% Every piece of software should run within a sandbox
What about shared libraries? How do you define the access rights or set of processes that glibc is allowed to run with? (you might have to break up glibc into dozens of smaller libraries for that - and then manage their dependencies, the resulting web will not be too different from monolithic glibc)
Also it does not solve the problem completely (not possible to do that with security anyway) - see rowhammer exploits.
There's a faction trying to kill shared libraries. Nobody outside mobile really cares anymore. Go and Rust compile to giant shared blobs. The GTK people don't care about binary compatibility anymore. Musl doesn't support dlclose.
I don't think Musl's lack of dlclose should cause any issues in real world use. The rationale is:
Either behavior conforms to POSIX, but only the musl behavior can satisfy the robustness conditions musl aims to provide. In particular:
Under glibc's approach, libraries not designed with dlclose in mind (which may not be the libraries directly loaded with dlopen, but rather their dependencies) may leave around references to themselves in such a way that removing them from the address space results in a crash (or worse) later on. This cannot happen under musl.
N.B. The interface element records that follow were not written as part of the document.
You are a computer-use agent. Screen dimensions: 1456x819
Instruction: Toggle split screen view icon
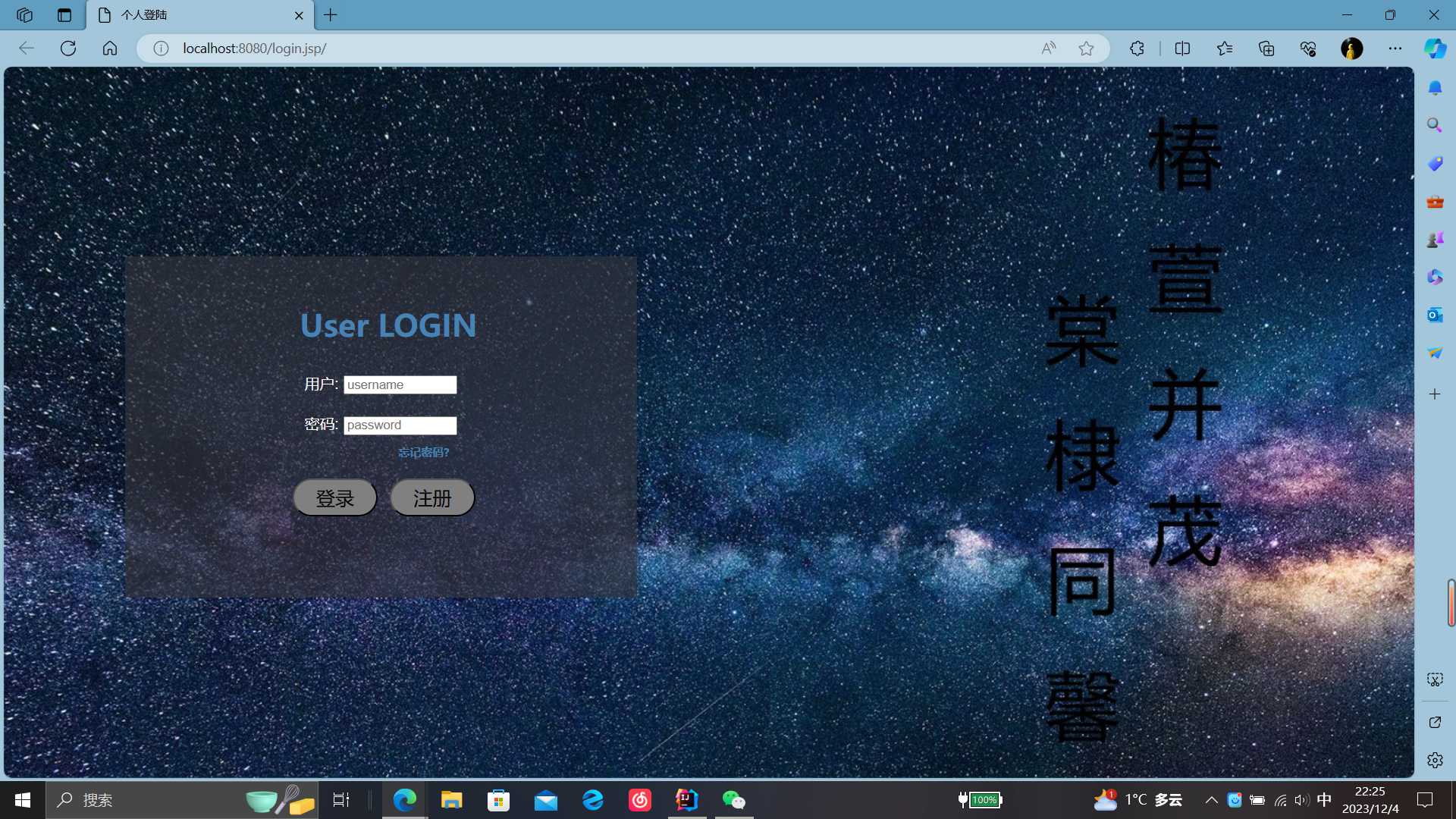(x=1182, y=49)
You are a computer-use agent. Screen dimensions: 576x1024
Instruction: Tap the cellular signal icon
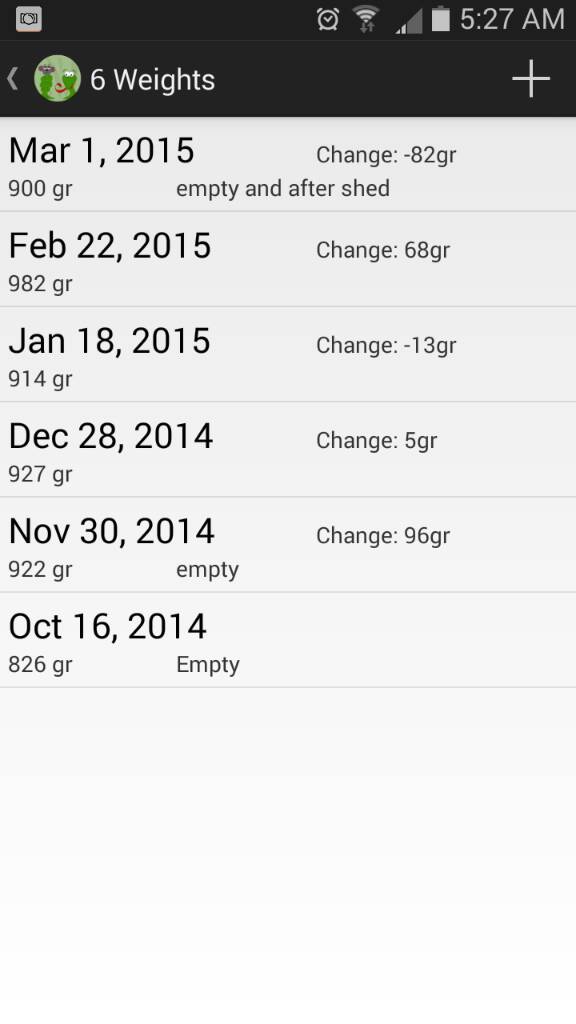pyautogui.click(x=409, y=20)
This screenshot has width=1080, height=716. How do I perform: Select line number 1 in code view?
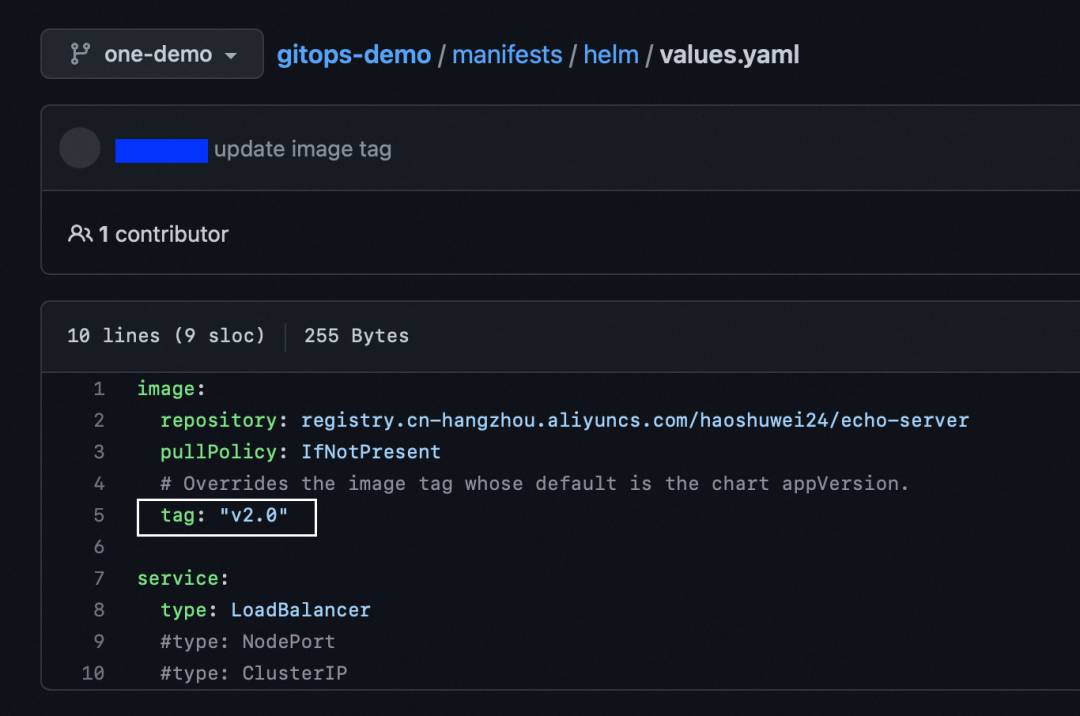click(99, 389)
Managing storage for thread-local objects is much more difficult if dlclose unloads libraries. If space is to be reserved in advance (needed to guarantee no late/unrecoverable failures), supporting unloading in dlclose seems to necessitate leaking TLS memory, which largely defeats the purpose of doing the unloading in the first place.
More people complain that statically linked binaries in Musl cannot call dlopen, which some things rely on.
What really bugs me about Musl's refusal to support dclose is that the rationale is that _other_ libraries don't suppose safe unloading, so Musl shouldn't let you try. I don't like my libc to be paternalistic.
If Windows can do leak-free TLS with FreeLibrary, Musl can too. I'm sick of hearing "X is impossible" when some other system has been doing X for decades.
Ok, in this event you need to recompile all services when a vulnerability is discovered in one of the dependent libraries; i suspect that this means that the system will not get updated in time - and that's not good at all. At least with shared libraries you can swap the so file - if the external interface has not been modified by the fix.
A counter argument to this is recompilation should not be painful: it should be standard.
And this is already somewhat true anyway: binary package distributions are a little like this. Someone else handles the compiling.
So take it further: distribute binary diffs for packages to control file size, kill shared libraries dead. Have the compiler write dedupe-friendly executables so your filesystem removes duplicate blocks in binaries efficiently and let the kernel page sharing system sort out runtime.
What about shared libraries? How do you define the access rights or set of processes that glibc is allowed to run with? (you might have to break up glibc into dozens of smaller libraries for that - and then manage their dependencies, the resulting web will not be too different from monolithic glibc)
Also it does not solve the problem completely (not possible to do that with security anyway) - see rowhammer exploits.